==== Records to use ====

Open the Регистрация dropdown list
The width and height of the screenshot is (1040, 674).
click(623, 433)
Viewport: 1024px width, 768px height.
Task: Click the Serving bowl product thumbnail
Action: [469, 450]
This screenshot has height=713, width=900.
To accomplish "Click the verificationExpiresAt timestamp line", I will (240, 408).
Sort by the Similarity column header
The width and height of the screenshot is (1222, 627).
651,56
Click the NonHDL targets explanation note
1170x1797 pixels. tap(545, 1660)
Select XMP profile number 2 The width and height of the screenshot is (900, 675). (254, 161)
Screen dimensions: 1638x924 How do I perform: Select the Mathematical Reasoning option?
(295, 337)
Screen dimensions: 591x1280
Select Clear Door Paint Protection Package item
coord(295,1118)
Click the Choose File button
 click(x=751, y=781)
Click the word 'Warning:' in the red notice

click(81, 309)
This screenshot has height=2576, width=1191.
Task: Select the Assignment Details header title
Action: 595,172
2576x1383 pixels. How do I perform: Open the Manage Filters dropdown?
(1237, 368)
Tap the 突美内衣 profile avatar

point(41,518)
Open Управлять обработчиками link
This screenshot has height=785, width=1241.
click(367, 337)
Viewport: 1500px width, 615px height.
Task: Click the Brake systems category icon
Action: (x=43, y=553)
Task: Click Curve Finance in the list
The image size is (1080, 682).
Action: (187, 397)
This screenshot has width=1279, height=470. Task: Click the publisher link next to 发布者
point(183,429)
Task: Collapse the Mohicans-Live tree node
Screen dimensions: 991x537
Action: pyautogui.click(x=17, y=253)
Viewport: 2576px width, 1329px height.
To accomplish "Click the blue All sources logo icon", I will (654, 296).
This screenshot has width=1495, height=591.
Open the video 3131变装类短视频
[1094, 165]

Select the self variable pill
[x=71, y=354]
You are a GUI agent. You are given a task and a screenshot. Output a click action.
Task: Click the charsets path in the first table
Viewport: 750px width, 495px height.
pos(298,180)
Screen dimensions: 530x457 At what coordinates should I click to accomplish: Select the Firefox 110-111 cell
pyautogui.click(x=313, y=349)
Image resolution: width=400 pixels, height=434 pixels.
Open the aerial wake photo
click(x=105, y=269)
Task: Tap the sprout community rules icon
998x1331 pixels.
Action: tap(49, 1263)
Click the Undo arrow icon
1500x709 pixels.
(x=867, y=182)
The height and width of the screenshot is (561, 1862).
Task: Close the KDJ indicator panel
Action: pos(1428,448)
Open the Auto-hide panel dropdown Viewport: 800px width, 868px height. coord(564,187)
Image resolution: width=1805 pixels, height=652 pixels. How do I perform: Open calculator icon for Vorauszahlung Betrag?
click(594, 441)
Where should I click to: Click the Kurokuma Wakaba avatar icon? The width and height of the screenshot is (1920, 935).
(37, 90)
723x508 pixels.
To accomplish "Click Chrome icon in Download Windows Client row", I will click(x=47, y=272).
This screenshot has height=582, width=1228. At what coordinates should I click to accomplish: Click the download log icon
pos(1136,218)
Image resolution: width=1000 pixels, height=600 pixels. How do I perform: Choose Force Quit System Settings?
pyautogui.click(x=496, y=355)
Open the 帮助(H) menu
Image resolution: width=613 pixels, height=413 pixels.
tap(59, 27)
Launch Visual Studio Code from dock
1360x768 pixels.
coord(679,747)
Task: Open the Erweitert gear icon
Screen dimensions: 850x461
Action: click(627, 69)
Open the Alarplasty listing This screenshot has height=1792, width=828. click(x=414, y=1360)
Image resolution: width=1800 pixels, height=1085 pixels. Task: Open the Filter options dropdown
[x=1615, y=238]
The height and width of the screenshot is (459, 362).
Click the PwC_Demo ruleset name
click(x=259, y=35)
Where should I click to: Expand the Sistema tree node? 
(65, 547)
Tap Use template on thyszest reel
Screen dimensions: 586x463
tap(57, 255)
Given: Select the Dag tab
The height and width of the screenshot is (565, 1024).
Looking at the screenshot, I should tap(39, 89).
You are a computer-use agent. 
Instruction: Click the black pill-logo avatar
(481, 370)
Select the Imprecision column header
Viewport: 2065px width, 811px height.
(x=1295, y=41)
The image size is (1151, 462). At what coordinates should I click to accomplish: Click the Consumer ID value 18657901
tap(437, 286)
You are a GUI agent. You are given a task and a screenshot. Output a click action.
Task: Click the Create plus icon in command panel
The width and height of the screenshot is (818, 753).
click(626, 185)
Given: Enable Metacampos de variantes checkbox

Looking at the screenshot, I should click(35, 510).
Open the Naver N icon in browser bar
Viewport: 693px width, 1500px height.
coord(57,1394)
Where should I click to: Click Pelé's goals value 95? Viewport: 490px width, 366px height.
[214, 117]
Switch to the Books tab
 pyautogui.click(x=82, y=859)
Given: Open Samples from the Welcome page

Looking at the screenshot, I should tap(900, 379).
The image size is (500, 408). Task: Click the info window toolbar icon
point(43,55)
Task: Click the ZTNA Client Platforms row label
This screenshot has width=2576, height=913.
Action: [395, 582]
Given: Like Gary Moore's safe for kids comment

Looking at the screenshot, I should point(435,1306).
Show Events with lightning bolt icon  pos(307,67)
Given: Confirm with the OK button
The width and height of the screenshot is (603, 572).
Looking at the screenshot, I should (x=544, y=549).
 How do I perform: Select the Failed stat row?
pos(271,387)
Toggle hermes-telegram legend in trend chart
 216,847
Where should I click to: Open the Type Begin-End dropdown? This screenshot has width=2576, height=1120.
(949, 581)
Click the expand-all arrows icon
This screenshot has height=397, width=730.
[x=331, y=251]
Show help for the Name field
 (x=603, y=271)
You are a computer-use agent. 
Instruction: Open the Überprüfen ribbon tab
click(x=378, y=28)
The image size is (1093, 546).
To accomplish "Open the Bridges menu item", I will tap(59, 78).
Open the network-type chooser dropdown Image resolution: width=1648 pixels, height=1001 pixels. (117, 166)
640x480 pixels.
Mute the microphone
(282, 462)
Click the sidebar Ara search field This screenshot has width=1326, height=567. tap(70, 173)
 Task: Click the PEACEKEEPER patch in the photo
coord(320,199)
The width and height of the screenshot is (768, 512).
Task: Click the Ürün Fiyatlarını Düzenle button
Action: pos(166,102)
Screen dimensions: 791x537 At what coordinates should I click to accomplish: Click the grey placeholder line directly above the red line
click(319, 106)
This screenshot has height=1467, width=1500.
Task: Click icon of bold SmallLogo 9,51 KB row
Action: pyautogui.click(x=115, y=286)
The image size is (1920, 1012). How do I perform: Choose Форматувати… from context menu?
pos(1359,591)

====

-- Exercise details --
Copy all the records above precisely.

-- Expected answer --
Open the Регистрация dropdown list
The width and height of the screenshot is (1040, 674).
click(623, 433)
Viewport: 1024px width, 768px height.
Task: Click the Serving bowl product thumbnail
Action: [469, 450]
This screenshot has height=713, width=900.
To accomplish "Click the verificationExpiresAt timestamp line", I will (240, 408).
Sort by the Similarity column header
The width and height of the screenshot is (1222, 627).
651,56
Click the NonHDL targets explanation note
1170x1797 pixels. tap(545, 1660)
Select XMP profile number 2 The width and height of the screenshot is (900, 675). (254, 161)
Screen dimensions: 1638x924 How do I perform: Select the Mathematical Reasoning option?
(295, 337)
Screen dimensions: 591x1280
Select Clear Door Paint Protection Package item
coord(295,1118)
Click the Choose File button
 click(x=751, y=781)
Click the word 'Warning:' in the red notice

click(81, 309)
This screenshot has height=2576, width=1191.
Task: Select the Assignment Details header title
Action: 595,172
2576x1383 pixels. How do I perform: Open the Manage Filters dropdown?
(1237, 368)
Tap the 突美内衣 profile avatar

point(41,518)
Open Управлять обработчиками link
This screenshot has height=785, width=1241.
click(367, 337)
Viewport: 1500px width, 615px height.
Task: Click the Brake systems category icon
Action: (x=43, y=553)
Task: Click Curve Finance in the list
The image size is (1080, 682).
Action: (187, 397)
This screenshot has width=1279, height=470. Task: Click the publisher link next to 发布者
point(183,429)
Task: Collapse the Mohicans-Live tree node
Screen dimensions: 991x537
Action: pyautogui.click(x=17, y=253)
Viewport: 2576px width, 1329px height.
To accomplish "Click the blue All sources logo icon", I will (654, 296).
This screenshot has width=1495, height=591.
Open the video 3131变装类短视频
[1094, 165]

Select the self variable pill
[x=71, y=354]
You are a GUI agent. You are given a task and a screenshot. Output a click action.
Task: Click the charsets path in the first table
Viewport: 750px width, 495px height.
pos(298,180)
Screen dimensions: 530x457 At what coordinates should I click to accomplish: Select the Firefox 110-111 cell
pyautogui.click(x=313, y=349)
Image resolution: width=400 pixels, height=434 pixels.
Open the aerial wake photo
click(x=105, y=269)
Task: Tap the sprout community rules icon
998x1331 pixels.
Action: tap(49, 1263)
Click the Undo arrow icon
1500x709 pixels.
(x=867, y=182)
The height and width of the screenshot is (561, 1862).
Task: Close the KDJ indicator panel
Action: pos(1428,448)
Open the Auto-hide panel dropdown Viewport: 800px width, 868px height. coord(564,187)
Image resolution: width=1805 pixels, height=652 pixels. How do I perform: Open calculator icon for Vorauszahlung Betrag?
click(594, 441)
Where should I click to: Click the Kurokuma Wakaba avatar icon? The width and height of the screenshot is (1920, 935).
(37, 90)
723x508 pixels.
To accomplish "Click Chrome icon in Download Windows Client row", I will click(x=47, y=272).
This screenshot has height=582, width=1228. At what coordinates should I click to accomplish: Click the download log icon
pos(1136,218)
Image resolution: width=1000 pixels, height=600 pixels. How do I perform: Choose Force Quit System Settings?
pyautogui.click(x=496, y=355)
Open the 帮助(H) menu
Image resolution: width=613 pixels, height=413 pixels.
tap(59, 27)
Launch Visual Studio Code from dock
1360x768 pixels.
coord(679,747)
Task: Open the Erweitert gear icon
Screen dimensions: 850x461
Action: click(627, 69)
Open the Alarplasty listing This screenshot has height=1792, width=828. click(x=414, y=1360)
Image resolution: width=1800 pixels, height=1085 pixels. Task: Open the Filter options dropdown
[x=1615, y=238]
The height and width of the screenshot is (459, 362).
Click the PwC_Demo ruleset name
click(x=259, y=35)
Where should I click to: Expand the Sistema tree node? 
(65, 547)
Tap Use template on thyszest reel
Screen dimensions: 586x463
tap(57, 255)
Given: Select the Dag tab
The height and width of the screenshot is (565, 1024).
Looking at the screenshot, I should tap(39, 89).
You are a computer-use agent. 
Instruction: Click the black pill-logo avatar
(481, 370)
Select the Imprecision column header
Viewport: 2065px width, 811px height.
(x=1295, y=41)
The image size is (1151, 462). At what coordinates should I click to accomplish: Click the Consumer ID value 18657901
tap(437, 286)
You are a GUI agent. You are given a task and a screenshot. Output a click action.
Task: Click the Create plus icon in command panel
The width and height of the screenshot is (818, 753).
click(626, 185)
Given: Enable Metacampos de variantes checkbox

Looking at the screenshot, I should click(35, 510).
Open the Naver N icon in browser bar
Viewport: 693px width, 1500px height.
coord(57,1394)
Where should I click to: Click Pelé's goals value 95? Viewport: 490px width, 366px height.
[214, 117]
Switch to the Books tab
 pyautogui.click(x=82, y=859)
Given: Open Samples from the Welcome page

Looking at the screenshot, I should tap(900, 379).
The image size is (500, 408). Task: Click the info window toolbar icon
point(43,55)
Task: Click the ZTNA Client Platforms row label
This screenshot has width=2576, height=913.
Action: [395, 582]
Given: Like Gary Moore's safe for kids comment

Looking at the screenshot, I should point(435,1306).
Show Events with lightning bolt icon  pos(307,67)
Given: Confirm with the OK button
The width and height of the screenshot is (603, 572).
Looking at the screenshot, I should (x=544, y=549).
 How do I perform: Select the Failed stat row?
pos(271,387)
Toggle hermes-telegram legend in trend chart
 216,847
Where should I click to: Open the Type Begin-End dropdown? This screenshot has width=2576, height=1120.
(949, 581)
Click the expand-all arrows icon
This screenshot has height=397, width=730.
[x=331, y=251]
Show help for the Name field
 (x=603, y=271)
You are a computer-use agent. 
Instruction: Open the Überprüfen ribbon tab
click(x=378, y=28)
The image size is (1093, 546).
To accomplish "Open the Bridges menu item", I will tap(59, 78).
Open the network-type chooser dropdown Image resolution: width=1648 pixels, height=1001 pixels. (117, 166)
640x480 pixels.
Mute the microphone
(282, 462)
Click the sidebar Ara search field This screenshot has width=1326, height=567. tap(70, 173)
 Task: Click the PEACEKEEPER patch in the photo
coord(320,199)
The width and height of the screenshot is (768, 512).
Task: Click the Ürün Fiyatlarını Düzenle button
Action: pos(166,102)
Screen dimensions: 791x537 At what coordinates should I click to accomplish: Click the grey placeholder line directly above the red line
click(319, 106)
This screenshot has height=1467, width=1500.
Task: Click icon of bold SmallLogo 9,51 KB row
Action: pyautogui.click(x=115, y=286)
The image size is (1920, 1012). How do I perform: Choose Форматувати… from context menu?
pos(1359,591)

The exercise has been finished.